** START Text segment **

Loop over the elements. Note that ++el is preferred to el++ since the latter requires an unnecessary temporary object.
          for ( ; el != end_el ; ++el)
{

Store a pointer to the element we are currently working on. This allows for nicer syntax later.
              const Elem* elem = *el;


Get the degree of freedom indices for the current element. These define where in the global matrix and right-hand-side this element will contribute to.
              dof_map.dof_indices (elem, dof_indices);


Compute the element-specific data for the current element. This involves computing the location of the quadrature points (q_point) and the shape functions (phi, dphi) for the current element.
              fe->reinit (elem);


Zero the element matrix and right-hand side before summing them. We use the resize member here because the number of degrees of freedom might have changed from the last element. Note that this will be the case if the element type is different (i.e. the last element was a triangle, now we are on a quadrilateral).

The DenseMatrix::resize() and the DenseVector::resize() members will automatically zero out the matrix and vector.
              Ke.resize (dof_indices.size(),
dof_indices.size());

Fe.resize (dof_indices.size());


Now loop over the quadrature points. This handles the numeric integration.

** END Text segment **
** START Data records **

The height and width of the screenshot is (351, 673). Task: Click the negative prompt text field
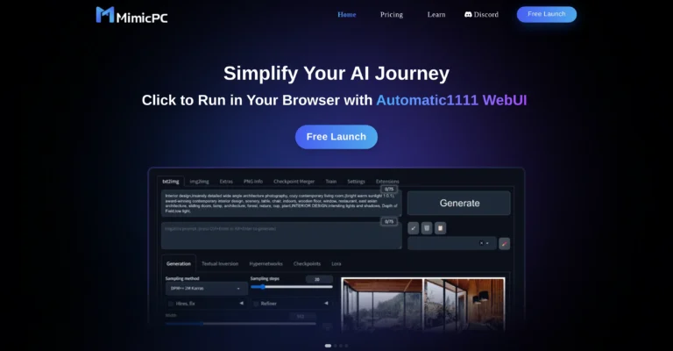point(280,235)
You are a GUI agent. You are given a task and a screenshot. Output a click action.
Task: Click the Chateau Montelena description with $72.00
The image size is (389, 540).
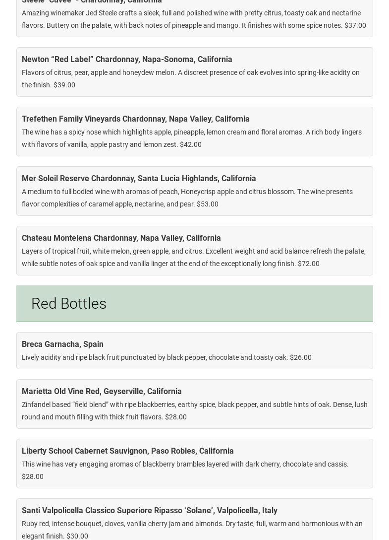point(194,257)
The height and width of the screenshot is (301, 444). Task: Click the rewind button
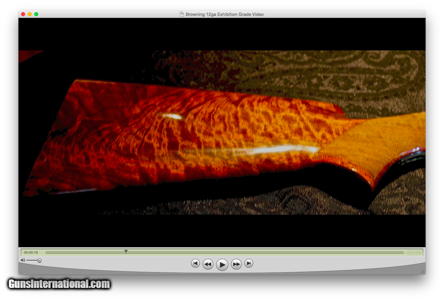(208, 264)
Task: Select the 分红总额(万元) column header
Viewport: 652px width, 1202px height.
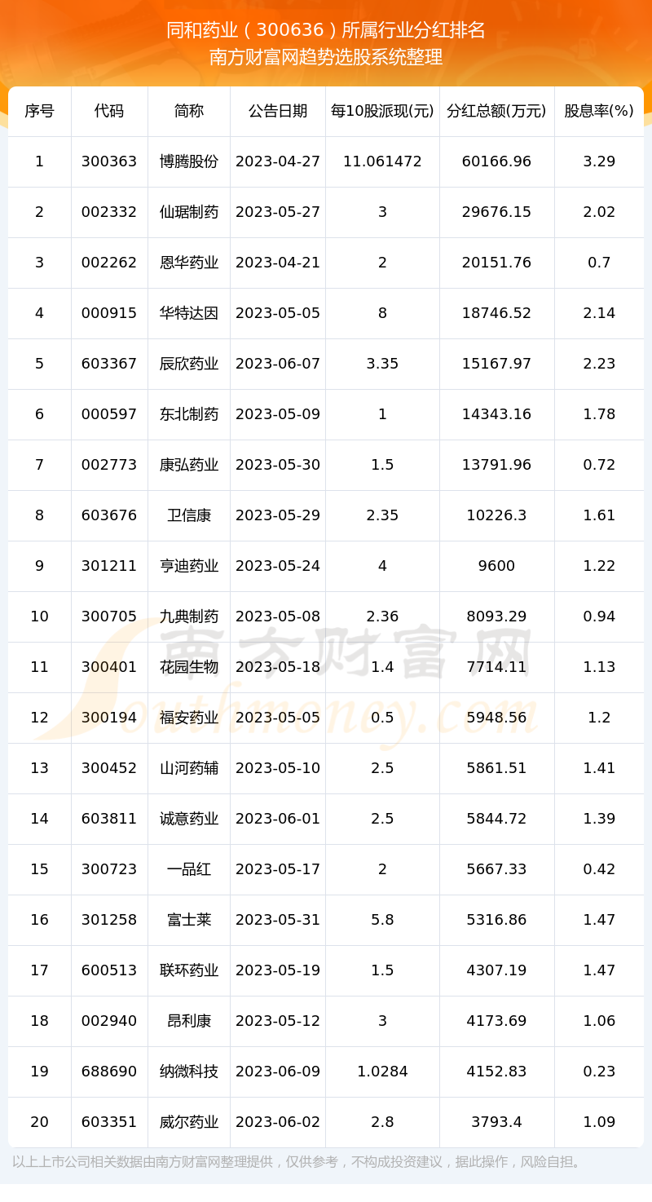Action: (496, 111)
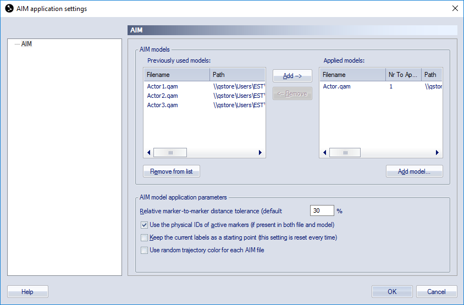
Task: Select Actor2.qam in the models list
Action: [163, 96]
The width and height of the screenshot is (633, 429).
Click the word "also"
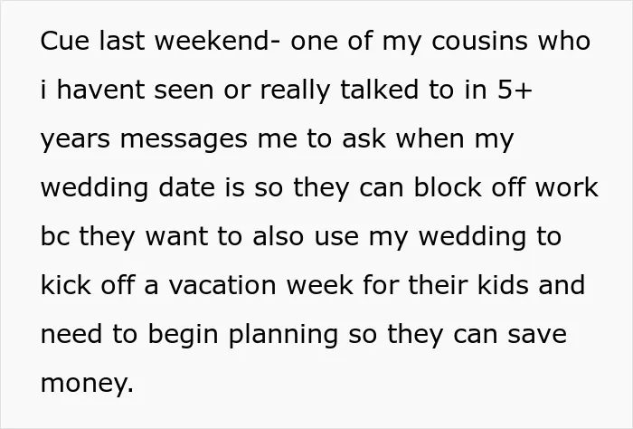[278, 236]
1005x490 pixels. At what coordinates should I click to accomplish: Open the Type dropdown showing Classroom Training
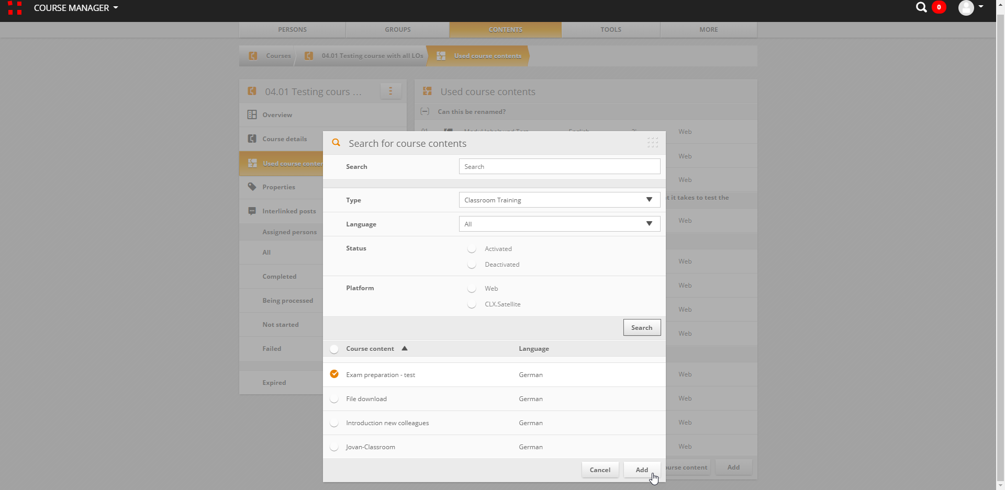click(559, 200)
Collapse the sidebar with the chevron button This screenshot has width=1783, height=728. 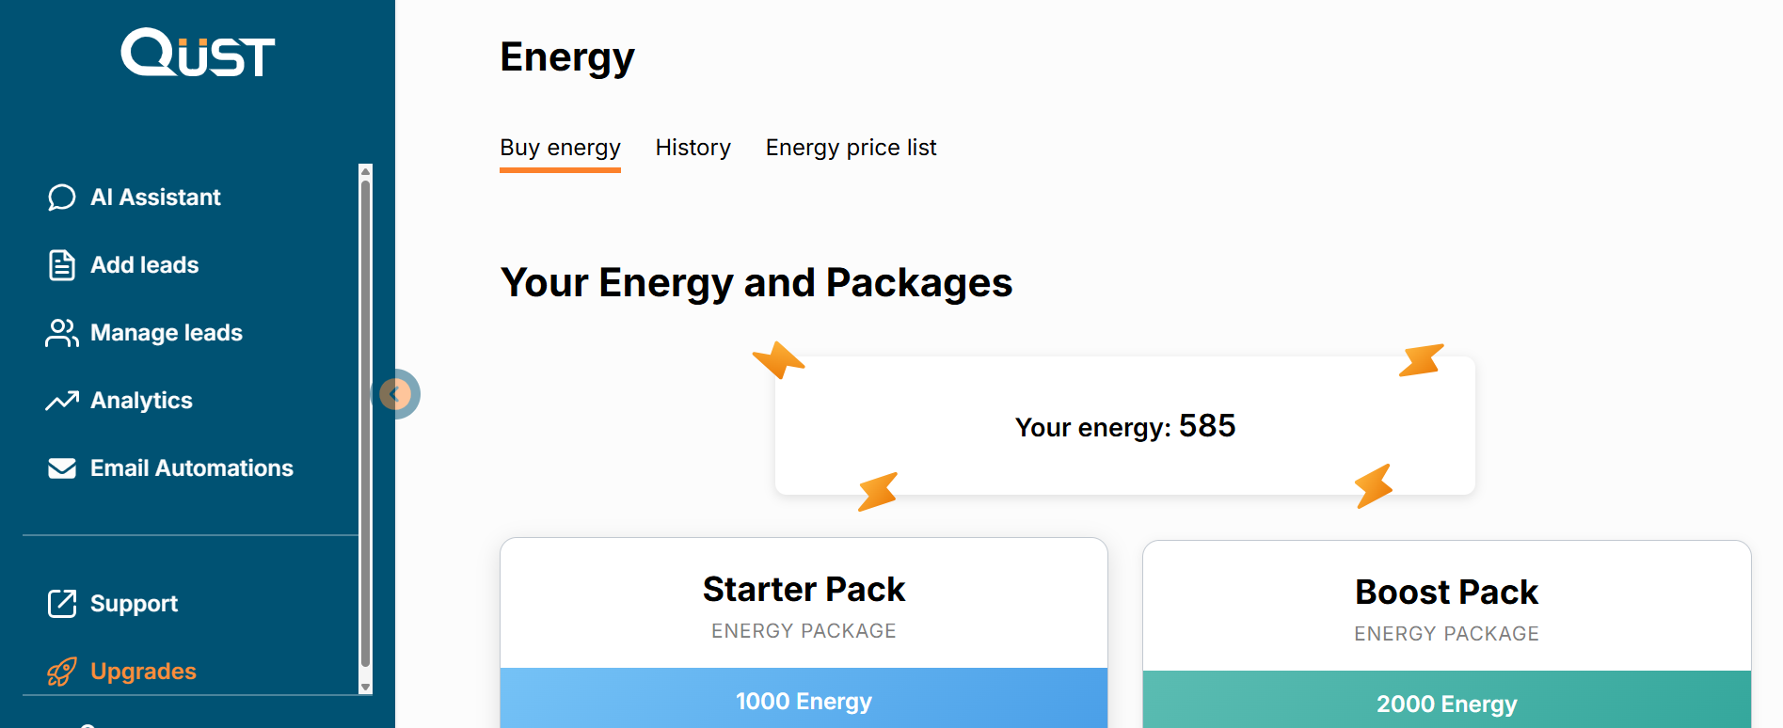coord(398,394)
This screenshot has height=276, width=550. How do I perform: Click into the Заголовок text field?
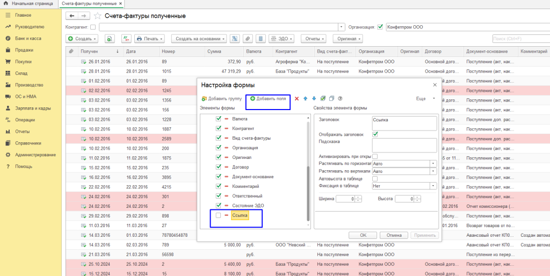[x=404, y=123]
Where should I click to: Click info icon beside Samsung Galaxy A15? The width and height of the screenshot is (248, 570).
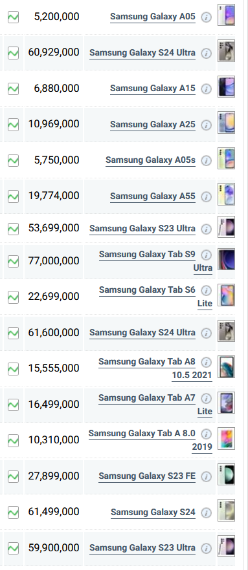click(206, 89)
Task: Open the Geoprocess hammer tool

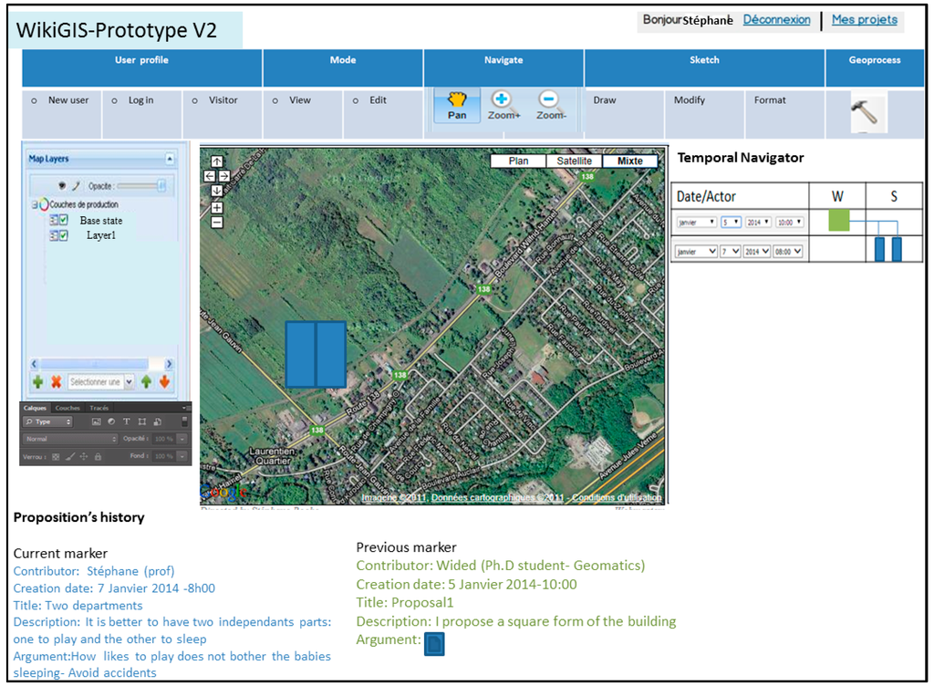Action: pyautogui.click(x=863, y=113)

** END Data records **

◆ Requirement: Reproduce the element loop passage starting at "for ( ; el != end_el" and ending at "dphi) for the current element.", swapping "current element" for "active element".

◆ Task answer:
for ( ; el != end_el ; ++el)
{

Store a pointer to the element we are currently working on. This allows for nicer syntax later.
              const Elem* elem = *el;


Get the degree of freedom indices for the active element. These define where in the global matrix and right-hand-side this element will contribute to.
              dof_map.dof_indices (elem, dof_indices);


Compute the element-specific data for the active element. This involves computing the location of the quadrature points (q_point) and the shape functions (phi, dphi) for the active element.